A variation on the inflationary theory goes even further and posits isolated pocket universes, each born from its own Big Bang. Eventually each universe (ours included) will collapse in its own Big Crunch. Or, possibly, a Big Bounce, causing a new universe to be born its place.
At least that’s the theory. Except in comic books where it’s a verifiable fact. It happened to DC back in 1985. The 12-issue series Crisis on Infinite Earths ended with all the surviving worlds of the DC multiverse imploding and reforming as “New Earth.” Only this time there were no additional pocket universes connected to it.
No more multiverse.
Sure, DC couldn’t resists a few Imaginary Tales (newly termed “Elseworlds”), but superheroes from Earth-1—or I guess it would just be “Earth”?— never (okay, almost never) interacted with their counterparts from parallel Earths. Which is why DC cleaned out their multiverse in the first place. All those JLA and JSA team-ups were getting tedious.

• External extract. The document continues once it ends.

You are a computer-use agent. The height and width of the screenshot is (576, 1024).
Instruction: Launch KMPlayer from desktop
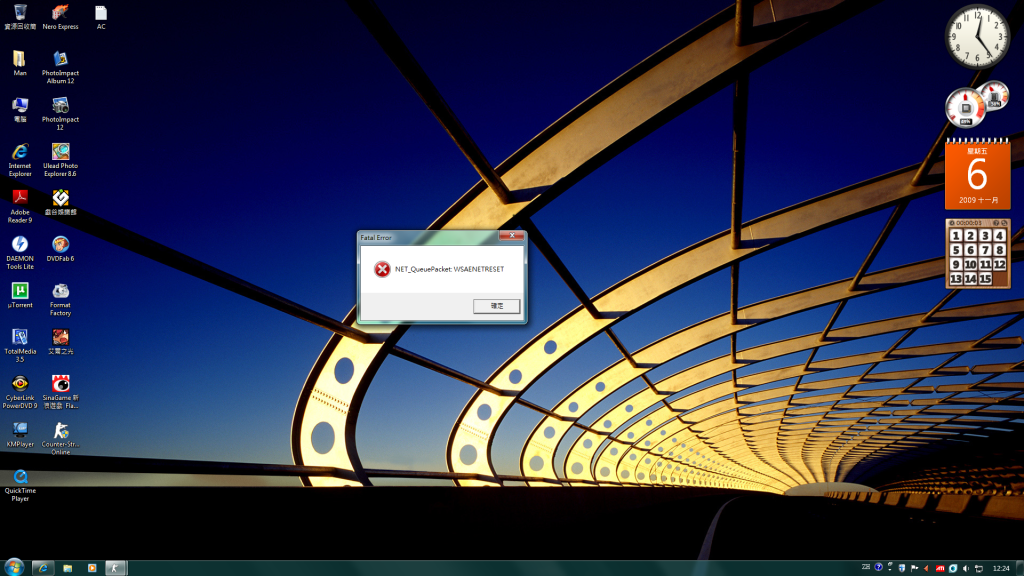click(20, 429)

DC prefers the term “reboot” over “Big Bounce,” which is fair since physicists didn’t start using the second till 1987. DC has hit the refresh button a few of times since, most impressively last year when they restarted all of their magazines at #1. So now there are two Action Comics #1. One published in 1938, and one published in 2011. Physicists have yet to coin a term for the phenomenon. Perhaps the many-markets interpretation of quantum publishing?
But don’t worry, multiverse fans, guess what bubbled back into existence last May.
Or, rather, a newly rebounced Earth-2 in an infinite range of Earth-2 variations. All of which DC will eventually publish. Though not necessarily here on Earth Prime.
And you thought physics was confusing.